The opinion of Xxxxxx & Xxxxxx L.L.P. described in Section 6(c) above
shall be rendered to the Purchasers at the request of the Company and shall so
state therein. Such opinion may, solely as it relates to the application of laws
other than the laws of the United States and jurisdictions in which they are
admitted, to the extent such counsel deems proper and to the extent specified in
such opinion, be given in reliance on or directly from separate legal counsel
reasonably acceptable to the Purchasers and their legal counsel. Such opinion
may, with respect to Sections 6(c)(i) (as to capital stock of the Parent, other
than capital stock issued in the Parent's initial public offering), (ii) (as to
corporate subsidiaries of the Company), (iii) (as to partnership subsidiaries of
the Company), (iv) (as to limited liability company subsidiaries of the
Company), and (vi) (as to the use of proceeds in the United States) be given
directly by Nossaman, Guthner, Xxxx & Xxxxxxx, LLP.
(d) The Purchasers shall have received from Akin, Gump,
Strauss, Xxxxx & Xxxx, LLP, counsel for the Purchasers, such opinion or
opinions, dated the Closing Date, with respect to the incorporation of
the Company, the validity of the Offered Securities, the Offering
Circular, the exemption from registration for the offer and sale of the
Offered Securities by the Company to the several Purchasers and the
resales by the several Purchasers as contemplated hereby and other
related matters as CSFBC may require, and the Company shall have
furnished to such counsel such documents as they request for the
purpose of enabling them to pass upon such matters.
(e) The Purchasers shall have received a certificate, dated
the Closing Date, of the President or any Vice President and a
principal financial or accounting officer of the Company in which such
officers shall state that, to their knowledge, the representations and
warranties of the Company in this Agreement are true and correct, that
the Company has complied with all agreements and satisfied all
conditions on its part to be performed or satisfied hereunder at or
prior to the Closing Date, and that, subsequent to the respective dates
of the most recent financial statements in the Offering Document there
has been no material adverse change, nor any development or event
involving a prospective material adverse change, in the condition
(financial or other), business, properties or results of operations of
the Company and the Parent Subsidiaries taken as a whole except as set
forth in or contemplated by the Offering Document or as described in
such certificate.
(f) The Purchasers shall have received a letter, dated the
Closing Date, of KPMG LLP which meets the requirements of subsection
(a) of this Section, except that the specified date referred to in such
subsection will be a date not more than three days prior to the Closing
Date for the purposes of this subsection.

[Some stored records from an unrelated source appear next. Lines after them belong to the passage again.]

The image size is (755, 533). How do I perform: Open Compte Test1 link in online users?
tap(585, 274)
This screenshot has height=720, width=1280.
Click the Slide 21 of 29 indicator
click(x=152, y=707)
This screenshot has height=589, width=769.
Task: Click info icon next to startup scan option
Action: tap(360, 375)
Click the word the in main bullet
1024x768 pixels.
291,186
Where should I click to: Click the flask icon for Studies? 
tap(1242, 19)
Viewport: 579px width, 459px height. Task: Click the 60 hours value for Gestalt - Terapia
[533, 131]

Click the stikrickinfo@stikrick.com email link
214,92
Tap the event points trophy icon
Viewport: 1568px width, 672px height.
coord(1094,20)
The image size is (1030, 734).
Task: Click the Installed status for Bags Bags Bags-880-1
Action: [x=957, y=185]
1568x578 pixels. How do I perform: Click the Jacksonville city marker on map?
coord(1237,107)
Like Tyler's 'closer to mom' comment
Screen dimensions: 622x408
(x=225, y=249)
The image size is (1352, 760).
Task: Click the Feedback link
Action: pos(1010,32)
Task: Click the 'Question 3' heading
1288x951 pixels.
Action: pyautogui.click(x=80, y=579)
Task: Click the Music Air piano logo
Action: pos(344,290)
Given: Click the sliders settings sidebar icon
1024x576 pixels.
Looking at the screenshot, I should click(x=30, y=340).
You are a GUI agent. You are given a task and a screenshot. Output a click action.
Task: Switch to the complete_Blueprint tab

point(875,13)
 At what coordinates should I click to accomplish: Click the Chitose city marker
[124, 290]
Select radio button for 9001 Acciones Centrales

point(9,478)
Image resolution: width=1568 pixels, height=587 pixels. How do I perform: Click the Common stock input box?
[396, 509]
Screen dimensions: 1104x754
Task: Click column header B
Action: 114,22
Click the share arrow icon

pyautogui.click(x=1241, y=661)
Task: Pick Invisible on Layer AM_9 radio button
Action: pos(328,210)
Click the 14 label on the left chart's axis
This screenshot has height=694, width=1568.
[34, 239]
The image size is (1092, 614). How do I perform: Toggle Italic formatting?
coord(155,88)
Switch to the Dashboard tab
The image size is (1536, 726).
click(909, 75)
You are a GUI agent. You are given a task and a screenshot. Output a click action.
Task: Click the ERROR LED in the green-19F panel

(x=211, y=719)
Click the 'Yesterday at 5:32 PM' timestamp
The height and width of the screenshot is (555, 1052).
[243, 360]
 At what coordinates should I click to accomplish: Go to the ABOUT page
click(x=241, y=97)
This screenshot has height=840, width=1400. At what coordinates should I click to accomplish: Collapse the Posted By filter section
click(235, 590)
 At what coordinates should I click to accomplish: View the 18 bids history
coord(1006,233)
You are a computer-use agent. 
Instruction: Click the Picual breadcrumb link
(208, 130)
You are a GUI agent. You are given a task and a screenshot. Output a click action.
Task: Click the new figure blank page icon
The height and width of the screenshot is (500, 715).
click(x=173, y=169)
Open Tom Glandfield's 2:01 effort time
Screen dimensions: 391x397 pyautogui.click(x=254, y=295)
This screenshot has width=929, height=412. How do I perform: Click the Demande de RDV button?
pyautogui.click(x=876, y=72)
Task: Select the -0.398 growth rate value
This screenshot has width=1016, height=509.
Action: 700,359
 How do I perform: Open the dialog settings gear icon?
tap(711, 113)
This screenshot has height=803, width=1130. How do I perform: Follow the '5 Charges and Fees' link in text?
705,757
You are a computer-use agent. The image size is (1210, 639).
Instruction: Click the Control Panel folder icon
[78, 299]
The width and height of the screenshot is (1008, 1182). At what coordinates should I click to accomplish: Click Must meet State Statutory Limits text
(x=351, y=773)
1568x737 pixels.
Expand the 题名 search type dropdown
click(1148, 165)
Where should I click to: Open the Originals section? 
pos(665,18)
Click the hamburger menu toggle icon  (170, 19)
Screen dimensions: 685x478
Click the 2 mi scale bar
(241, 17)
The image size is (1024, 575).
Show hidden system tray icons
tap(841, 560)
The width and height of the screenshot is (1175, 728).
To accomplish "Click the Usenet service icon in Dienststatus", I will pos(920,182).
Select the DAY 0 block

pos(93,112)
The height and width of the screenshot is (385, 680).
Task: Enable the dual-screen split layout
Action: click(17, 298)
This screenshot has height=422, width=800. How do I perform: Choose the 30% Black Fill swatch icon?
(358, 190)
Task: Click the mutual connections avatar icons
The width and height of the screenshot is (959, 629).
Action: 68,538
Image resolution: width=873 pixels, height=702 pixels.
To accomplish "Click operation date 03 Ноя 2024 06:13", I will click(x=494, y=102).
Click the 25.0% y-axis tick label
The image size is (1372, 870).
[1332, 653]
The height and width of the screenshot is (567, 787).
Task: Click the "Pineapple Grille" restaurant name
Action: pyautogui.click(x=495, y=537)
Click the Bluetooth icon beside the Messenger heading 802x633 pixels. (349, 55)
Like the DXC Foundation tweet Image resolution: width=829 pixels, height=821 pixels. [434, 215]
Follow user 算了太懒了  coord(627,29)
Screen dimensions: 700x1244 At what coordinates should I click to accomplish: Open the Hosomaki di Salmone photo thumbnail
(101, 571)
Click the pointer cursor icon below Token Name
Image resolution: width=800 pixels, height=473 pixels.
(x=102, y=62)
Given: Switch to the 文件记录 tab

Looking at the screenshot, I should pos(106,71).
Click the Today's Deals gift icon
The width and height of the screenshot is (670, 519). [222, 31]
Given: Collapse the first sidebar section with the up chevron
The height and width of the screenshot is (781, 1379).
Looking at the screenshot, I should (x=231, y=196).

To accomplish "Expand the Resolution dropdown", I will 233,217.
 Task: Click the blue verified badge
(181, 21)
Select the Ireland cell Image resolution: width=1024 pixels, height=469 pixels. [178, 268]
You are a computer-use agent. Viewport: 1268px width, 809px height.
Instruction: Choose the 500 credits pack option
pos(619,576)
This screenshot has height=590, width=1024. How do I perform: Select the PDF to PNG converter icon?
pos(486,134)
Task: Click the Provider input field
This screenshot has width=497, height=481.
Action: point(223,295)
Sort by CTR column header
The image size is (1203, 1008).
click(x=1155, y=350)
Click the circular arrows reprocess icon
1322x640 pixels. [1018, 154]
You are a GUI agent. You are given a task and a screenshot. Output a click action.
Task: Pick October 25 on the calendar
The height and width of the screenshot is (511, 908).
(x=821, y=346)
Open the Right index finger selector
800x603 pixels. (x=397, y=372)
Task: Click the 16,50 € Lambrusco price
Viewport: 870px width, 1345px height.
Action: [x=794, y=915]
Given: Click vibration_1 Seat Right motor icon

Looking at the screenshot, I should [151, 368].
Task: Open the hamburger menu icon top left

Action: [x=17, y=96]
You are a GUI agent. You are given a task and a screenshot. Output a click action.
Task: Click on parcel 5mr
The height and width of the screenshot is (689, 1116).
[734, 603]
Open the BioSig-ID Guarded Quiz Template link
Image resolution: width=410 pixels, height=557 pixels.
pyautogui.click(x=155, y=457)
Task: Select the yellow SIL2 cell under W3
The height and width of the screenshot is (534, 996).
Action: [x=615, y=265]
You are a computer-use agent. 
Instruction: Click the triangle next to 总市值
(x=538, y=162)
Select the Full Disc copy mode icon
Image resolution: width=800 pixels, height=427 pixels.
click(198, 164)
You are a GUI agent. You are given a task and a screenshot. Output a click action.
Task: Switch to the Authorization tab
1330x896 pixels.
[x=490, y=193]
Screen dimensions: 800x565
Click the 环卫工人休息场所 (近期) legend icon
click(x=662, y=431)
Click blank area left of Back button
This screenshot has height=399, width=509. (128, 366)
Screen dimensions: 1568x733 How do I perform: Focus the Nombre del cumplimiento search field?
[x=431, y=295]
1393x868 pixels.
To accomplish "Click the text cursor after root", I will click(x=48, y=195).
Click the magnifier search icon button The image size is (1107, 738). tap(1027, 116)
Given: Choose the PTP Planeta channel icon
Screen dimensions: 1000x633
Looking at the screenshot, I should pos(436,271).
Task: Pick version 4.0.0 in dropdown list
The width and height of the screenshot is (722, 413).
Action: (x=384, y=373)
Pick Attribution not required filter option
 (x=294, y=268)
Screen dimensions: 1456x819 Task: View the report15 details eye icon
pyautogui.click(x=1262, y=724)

The Company will furnish the Purchasers with such conformed copies of such
opinions, certificates, letters and documents as the Purchasers reasonably
request. CSFBC may in its sole discretion waive on behalf of the Purchasers
compliance with any conditions to the obligations of the Purchasers hereunder.
18
7. INDEMNIFICATION AND CONTRIBUTION. (a) Each of the Company and the
Guarantors will indemnify and hold harmless each Purchaser, its partners,
directors and officers and each person, if any, who controls such Purchaser
within the meaning of Section 15 of the Securities Act, against any losses,
claims, damages or liabilities, joint or several, to which such Purchaser may
become subject, under the Securities Act or the Exchange Act or otherwise,
insofar as such losses, claims, damages or liabilities (or actions in respect
thereof) arise out of or are based upon any untrue statement or alleged untrue
statement of any material fact contained in the Offering Document or the
Exchange Act Reports, or arise out of or are based upon the omission or alleged
omission to state therein a material fact necessary in order to make the
statements therein, in the light of the circumstances under which they were
made, not misleading, including any losses, claims, damages or liabilities
arising out of or based upon the Company's failure to perform its obligations
under Section 5(a) of this Purchase Agreement, and will reimburse each Purchaser
for any legal or other expenses reasonably incurred by such Purchaser in
connection with investigating or defending any such loss, claim, damage,
liability or action as such expenses are incurred; provided, however, that the
Company and the Guarantors will not be liable in any such case to the extent
that any such loss, claim, damage or liability arises out of or is based upon an
untrue statement or alleged untrue statement in or omission or alleged omission
from any of such documents in reliance upon and in conformity with written
information furnished to the Company by any Purchaser through CSFBC specifically
for use therein, it being understood and agreed that the only such information
consists of the information described as such in subsection (b) below.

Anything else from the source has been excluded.